* **EXERCISE DETAILS**
Search the listing below for the string "computer", then copy every line it appears in.

*** INFORMATION SUPPLIED ***

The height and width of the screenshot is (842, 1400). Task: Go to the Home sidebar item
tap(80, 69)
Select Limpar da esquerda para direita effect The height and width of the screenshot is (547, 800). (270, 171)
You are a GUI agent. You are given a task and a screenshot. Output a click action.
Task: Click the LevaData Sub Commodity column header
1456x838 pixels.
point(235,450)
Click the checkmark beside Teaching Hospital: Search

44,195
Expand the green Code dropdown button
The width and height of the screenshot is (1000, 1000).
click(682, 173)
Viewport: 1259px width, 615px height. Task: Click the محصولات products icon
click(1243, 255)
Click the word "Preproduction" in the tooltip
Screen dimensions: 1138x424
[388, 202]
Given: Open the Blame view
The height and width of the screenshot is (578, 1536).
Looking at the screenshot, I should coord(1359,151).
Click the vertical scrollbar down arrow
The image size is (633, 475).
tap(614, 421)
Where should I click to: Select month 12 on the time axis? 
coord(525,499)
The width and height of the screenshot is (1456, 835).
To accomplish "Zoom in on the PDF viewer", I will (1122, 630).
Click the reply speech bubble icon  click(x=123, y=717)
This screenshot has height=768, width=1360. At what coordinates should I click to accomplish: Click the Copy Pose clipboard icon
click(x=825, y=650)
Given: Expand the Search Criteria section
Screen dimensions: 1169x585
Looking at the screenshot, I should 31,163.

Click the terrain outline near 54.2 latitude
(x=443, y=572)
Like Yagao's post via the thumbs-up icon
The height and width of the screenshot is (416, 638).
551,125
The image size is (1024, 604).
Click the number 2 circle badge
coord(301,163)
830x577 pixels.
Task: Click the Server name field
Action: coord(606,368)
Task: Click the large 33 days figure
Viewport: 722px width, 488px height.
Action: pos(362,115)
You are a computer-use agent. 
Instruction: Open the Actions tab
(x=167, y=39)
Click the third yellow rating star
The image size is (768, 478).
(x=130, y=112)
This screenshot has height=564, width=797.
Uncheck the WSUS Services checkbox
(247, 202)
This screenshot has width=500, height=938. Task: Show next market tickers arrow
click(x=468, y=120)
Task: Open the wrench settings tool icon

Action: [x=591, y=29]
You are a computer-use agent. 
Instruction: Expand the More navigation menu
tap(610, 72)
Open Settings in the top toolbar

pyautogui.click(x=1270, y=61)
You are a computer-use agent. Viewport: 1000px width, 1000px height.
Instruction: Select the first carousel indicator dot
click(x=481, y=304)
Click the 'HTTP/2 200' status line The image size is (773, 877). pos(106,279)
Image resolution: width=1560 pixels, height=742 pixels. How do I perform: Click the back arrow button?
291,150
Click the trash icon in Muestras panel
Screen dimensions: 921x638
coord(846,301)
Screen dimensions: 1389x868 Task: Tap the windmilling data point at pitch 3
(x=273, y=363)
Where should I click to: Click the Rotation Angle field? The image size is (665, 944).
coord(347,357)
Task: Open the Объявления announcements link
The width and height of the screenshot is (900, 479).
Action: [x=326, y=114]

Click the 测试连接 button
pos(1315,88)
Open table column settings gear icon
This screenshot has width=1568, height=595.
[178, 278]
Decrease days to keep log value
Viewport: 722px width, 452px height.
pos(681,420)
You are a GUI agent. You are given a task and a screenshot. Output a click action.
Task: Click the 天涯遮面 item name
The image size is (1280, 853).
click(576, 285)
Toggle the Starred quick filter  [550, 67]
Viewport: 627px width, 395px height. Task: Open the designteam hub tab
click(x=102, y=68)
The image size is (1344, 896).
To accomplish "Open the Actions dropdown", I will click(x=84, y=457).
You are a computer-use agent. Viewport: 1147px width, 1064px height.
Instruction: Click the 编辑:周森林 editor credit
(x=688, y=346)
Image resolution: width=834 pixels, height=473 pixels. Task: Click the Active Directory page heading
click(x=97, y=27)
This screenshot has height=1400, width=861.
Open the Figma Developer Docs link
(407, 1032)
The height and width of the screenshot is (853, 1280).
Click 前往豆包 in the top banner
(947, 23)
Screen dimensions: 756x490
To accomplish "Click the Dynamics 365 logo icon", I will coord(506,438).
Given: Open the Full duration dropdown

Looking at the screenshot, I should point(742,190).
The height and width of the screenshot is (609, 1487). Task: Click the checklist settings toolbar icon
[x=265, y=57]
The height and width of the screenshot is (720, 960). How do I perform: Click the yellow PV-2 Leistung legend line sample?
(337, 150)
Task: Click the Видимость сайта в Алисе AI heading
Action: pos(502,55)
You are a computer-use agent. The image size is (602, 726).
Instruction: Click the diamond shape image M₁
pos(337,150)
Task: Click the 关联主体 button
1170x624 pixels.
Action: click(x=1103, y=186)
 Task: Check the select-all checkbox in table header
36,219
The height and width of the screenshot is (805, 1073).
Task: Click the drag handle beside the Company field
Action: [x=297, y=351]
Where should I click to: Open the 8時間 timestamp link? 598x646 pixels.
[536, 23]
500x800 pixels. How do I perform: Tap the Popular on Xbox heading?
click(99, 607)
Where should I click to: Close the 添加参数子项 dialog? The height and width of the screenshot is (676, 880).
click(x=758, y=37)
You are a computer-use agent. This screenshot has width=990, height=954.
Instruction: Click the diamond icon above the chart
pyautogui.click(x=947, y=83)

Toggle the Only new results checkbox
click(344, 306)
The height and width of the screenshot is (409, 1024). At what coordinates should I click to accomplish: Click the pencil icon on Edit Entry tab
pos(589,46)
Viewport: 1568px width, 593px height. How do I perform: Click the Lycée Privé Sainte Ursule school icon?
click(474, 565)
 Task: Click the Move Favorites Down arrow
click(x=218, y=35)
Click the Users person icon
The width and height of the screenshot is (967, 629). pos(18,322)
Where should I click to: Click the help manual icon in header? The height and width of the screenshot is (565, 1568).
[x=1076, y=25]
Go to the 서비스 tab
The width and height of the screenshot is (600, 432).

*** End of INFORMATION SUPPLIED ***

* **WRITTEN SOLUTION**
You are a computer-use agent. 
You are a computer-use agent. 
You are a computer-use agent. Viewport: 1000px width, 1000px height.
You are a computer-use agent. Viewport: 1147px width, 1064px height.
You are a computer-use agent. The image size is (602, 726).
You are a computer-use agent. This screenshot has width=990, height=954.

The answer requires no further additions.